Here’s what you need to know about your postpartum body and its recovery from childbirth.

Take care of your body

 No matter how you give birth, the first six weeks postpartum are considered a “recovery” period. Your postpartum body has been through a lot and is still healing. You need to take good care of yourself to rebuild your strength. You will need plenty of rest, good nutrition, and help during the first few weeks. 

Your food matters

 Eating well when you’re nursing means getting a variety of nutritious foods. And since a varied diet changes the taste and smell of your milk, it will expose your baby to many different flavours. So ensure you add some carrots, fresh fruits, and leafy greens to your regular diet. Remember your milk will help your baby with growth hormones necessary for brain development, and also anti-infective properties to protect the your munchkin from infections and diseases.

Take Enough Nutrition

 Nutrition is a critical part of your good health and your child's development. Some of the foods that you need to include in your diet are:

Protein-filled foods- Aim for a minimum of three servings daily, including yogurt, eggs, cheese, meat, lentils, beans, etc.

Whole grains- You'll want three or more servings of fiber-filled complex carbohydrates like oatmeal, brown rice, and barley per day to keep you energized.

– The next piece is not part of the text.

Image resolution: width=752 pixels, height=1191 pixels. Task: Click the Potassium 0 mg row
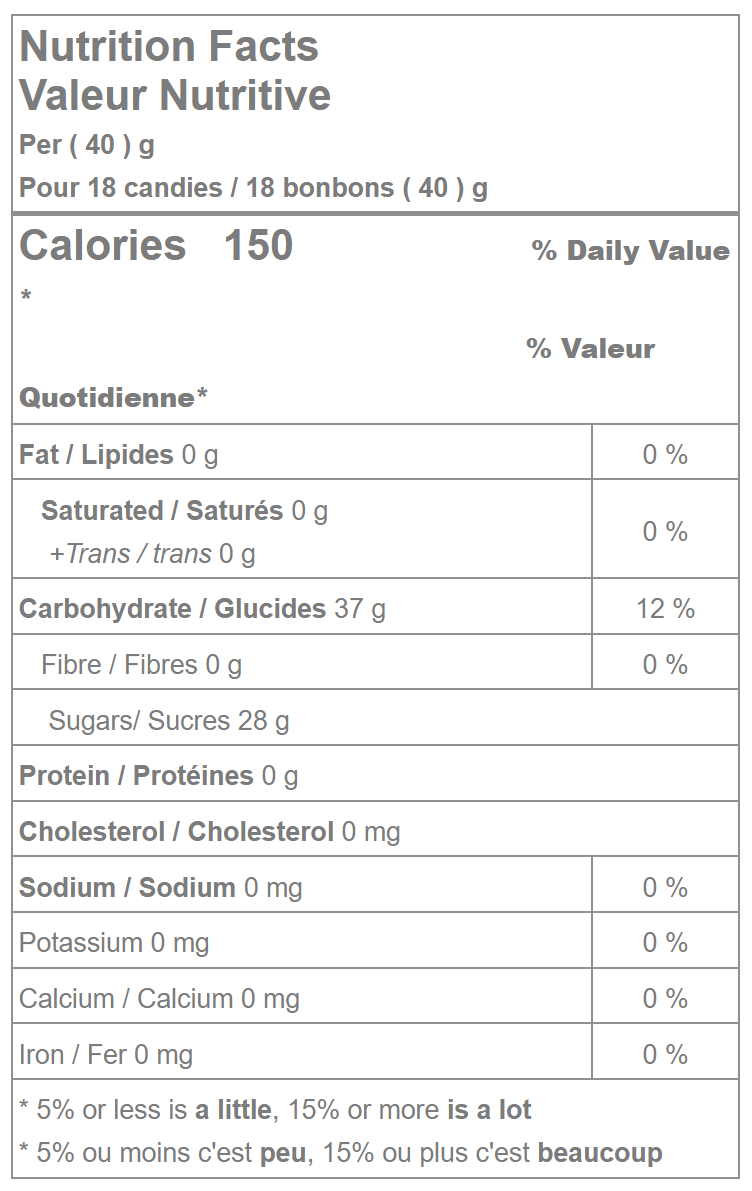[x=114, y=943]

Vegetables and fruits -Four to five servings daily, which should include leafy green and yellow veggies.

High-fat foods- Foods rich in Omega 3 fatty acids reduce depression. Avocados, low-mercury fish, nuts, and seeds contain good-for-you fats.

Sleep Better

 Experts recommend that a new mom should get at least seven hours of sleep daily. One of the main functions of sleep is to allow the brain to recover and repair itself. You can ensure you have adequate sleep by sleeping when your baby sleeps. Cleaning and cooking can be done later. When help is offered, take it. Seek help from your spouse, friend, older children, or domestic help. This phase is very crucial for you.

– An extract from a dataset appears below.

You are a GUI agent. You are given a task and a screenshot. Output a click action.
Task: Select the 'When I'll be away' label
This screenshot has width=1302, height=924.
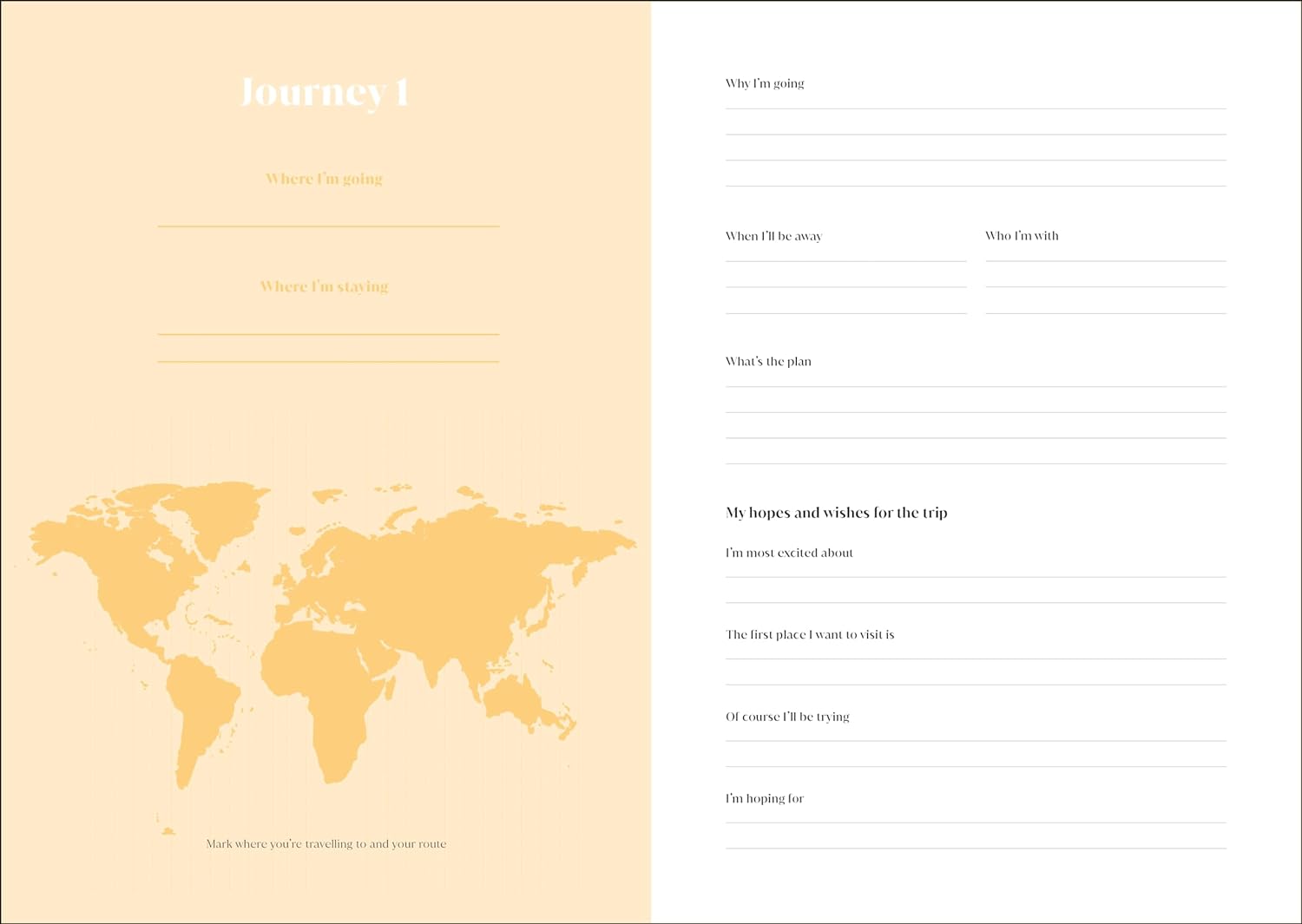(x=773, y=236)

Speak Up and Take help when needed                 

 This is a difficult phase for you. You have mixed emotions. Vent them out to some you can trust. Talk about your feelings. When you’re happy, you can share your joys, and when you’re sad, you can have a shoulder to cry on. Despite the nature of our feelings or whatever happens in our lives, it is reassuring to know that we have people around us who care and help us. 

Find Time for yourself   

 It is not a selfish act to get some time for yourself alone, which is good for your emotional well-being. At least get half an hour and do what you truly enjoy. Listen to your favorite music. Read a good book. Spend some time in nature, watch your favorite show. Do whatever helps you to feel relax.

Seek Professional Advice

 If you feel stressed, sad, or depressed for longer time, then it is higly recommended to see mental health professionals. They offer effective counselling to help you cope with all mixed emotions in a better way.

Bottom Line:

 It is normal to feel overwhelmed emotions, and trust us it won’t last forever. Nevertheless, it might result in postpartum depression in some cases (10-20%). If that is the case, consult a counselling psychologist as soon as possible.

Learn to embrace change, Enjoy the beautiful phase of your life with your bundle of joy, and don’t forget to love yourself equally.